What you need to do:
Exactly as shown below, retype every line of the data.

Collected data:
■ ■ ■ ■

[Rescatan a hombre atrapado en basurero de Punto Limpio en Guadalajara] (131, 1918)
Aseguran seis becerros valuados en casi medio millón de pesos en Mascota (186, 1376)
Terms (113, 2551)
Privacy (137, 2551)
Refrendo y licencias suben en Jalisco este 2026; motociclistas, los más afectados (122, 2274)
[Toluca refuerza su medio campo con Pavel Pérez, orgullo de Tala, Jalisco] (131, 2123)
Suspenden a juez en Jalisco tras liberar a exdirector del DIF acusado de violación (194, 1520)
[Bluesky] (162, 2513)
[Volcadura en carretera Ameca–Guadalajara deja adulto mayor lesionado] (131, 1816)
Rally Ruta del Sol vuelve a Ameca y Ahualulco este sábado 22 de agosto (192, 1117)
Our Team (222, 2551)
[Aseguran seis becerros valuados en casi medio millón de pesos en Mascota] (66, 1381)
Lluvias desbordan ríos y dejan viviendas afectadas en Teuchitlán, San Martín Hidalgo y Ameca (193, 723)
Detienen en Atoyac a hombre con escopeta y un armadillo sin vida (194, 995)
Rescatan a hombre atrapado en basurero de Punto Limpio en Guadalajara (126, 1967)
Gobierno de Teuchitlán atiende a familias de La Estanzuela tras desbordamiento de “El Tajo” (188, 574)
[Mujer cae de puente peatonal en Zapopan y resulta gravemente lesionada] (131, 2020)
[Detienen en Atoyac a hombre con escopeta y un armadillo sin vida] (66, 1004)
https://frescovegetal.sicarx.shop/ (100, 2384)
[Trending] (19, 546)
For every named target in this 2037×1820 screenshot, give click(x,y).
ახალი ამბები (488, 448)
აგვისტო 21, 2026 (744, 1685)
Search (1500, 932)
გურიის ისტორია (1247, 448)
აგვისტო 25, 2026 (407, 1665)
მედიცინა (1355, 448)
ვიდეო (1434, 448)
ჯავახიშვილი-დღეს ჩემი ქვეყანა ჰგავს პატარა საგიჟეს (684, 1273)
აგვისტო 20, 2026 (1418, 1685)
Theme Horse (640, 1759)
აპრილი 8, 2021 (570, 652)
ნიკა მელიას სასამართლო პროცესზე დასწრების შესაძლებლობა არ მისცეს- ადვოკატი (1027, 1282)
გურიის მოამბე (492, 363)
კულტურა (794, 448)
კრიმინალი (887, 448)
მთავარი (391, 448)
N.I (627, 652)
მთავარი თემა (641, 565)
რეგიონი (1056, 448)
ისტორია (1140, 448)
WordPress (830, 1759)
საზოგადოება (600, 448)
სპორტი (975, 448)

■ ■ ■ ■

Response area:
[Rescatan a hombre atrapado en basurero de Punto Limpio en Guadalajara] (131, 1918)
Aseguran seis becerros valuados en casi medio millón de pesos en Mascota (186, 1376)
Terms (113, 2551)
Privacy (137, 2551)
Refrendo y licencias suben en Jalisco este 2026; motociclistas, los más afectados (122, 2274)
[Toluca refuerza su medio campo con Pavel Pérez, orgullo de Tala, Jalisco] (131, 2123)
Suspenden a juez en Jalisco tras liberar a exdirector del DIF acusado de violación (194, 1520)
[Bluesky] (162, 2513)
[Volcadura en carretera Ameca–Guadalajara deja adulto mayor lesionado] (131, 1816)
Rally Ruta del Sol vuelve a Ameca y Ahualulco este sábado 22 de agosto (192, 1117)
Our Team (222, 2551)
[Aseguran seis becerros valuados en casi medio millón de pesos en Mascota] (66, 1381)
Lluvias desbordan ríos y dejan viviendas afectadas en Teuchitlán, San Martín Hidalgo y Ameca (193, 723)
Detienen en Atoyac a hombre con escopeta y un armadillo sin vida (194, 995)
Rescatan a hombre atrapado en basurero de Punto Limpio en Guadalajara (126, 1967)
Gobierno de Teuchitlán atiende a familias de La Estanzuela tras desbordamiento de “El Tajo” (188, 574)
[Mujer cae de puente peatonal en Zapopan y resulta gravemente lesionada] (131, 2020)
[Detienen en Atoyac a hombre con escopeta y un armadillo sin vida] (66, 1004)
https://frescovegetal.sicarx.shop/ (100, 2384)
[Trending] (19, 546)
For every named target in this 2037×1820 screenshot, give click(x,y).
ახალი ამბები (488, 448)
აგვისტო 21, 2026 (744, 1685)
Search (1500, 932)
გურიის ისტორია (1247, 448)
აგვისტო 25, 2026 (407, 1665)
მედიცინა (1355, 448)
ვიდეო (1434, 448)
ჯავახიშვილი-დღეს ჩემი ქვეყანა ჰგავს პატარა საგიჟეს (684, 1273)
აგვისტო 20, 2026 (1418, 1685)
Theme Horse (640, 1759)
აპრილი 8, 2021 (570, 652)
ნიკა მელიას სასამართლო პროცესზე დასწრების შესაძლებლობა არ მისცეს- ადვოკატი (1027, 1282)
გურიის მოამბე (492, 363)
კულტურა (794, 448)
კრიმინალი (887, 448)
მთავარი (391, 448)
N.I (627, 652)
მთავარი თემა (641, 565)
რეგიონი (1056, 448)
ისტორია (1140, 448)
WordPress (830, 1759)
საზოგადოება (600, 448)
სპორტი (975, 448)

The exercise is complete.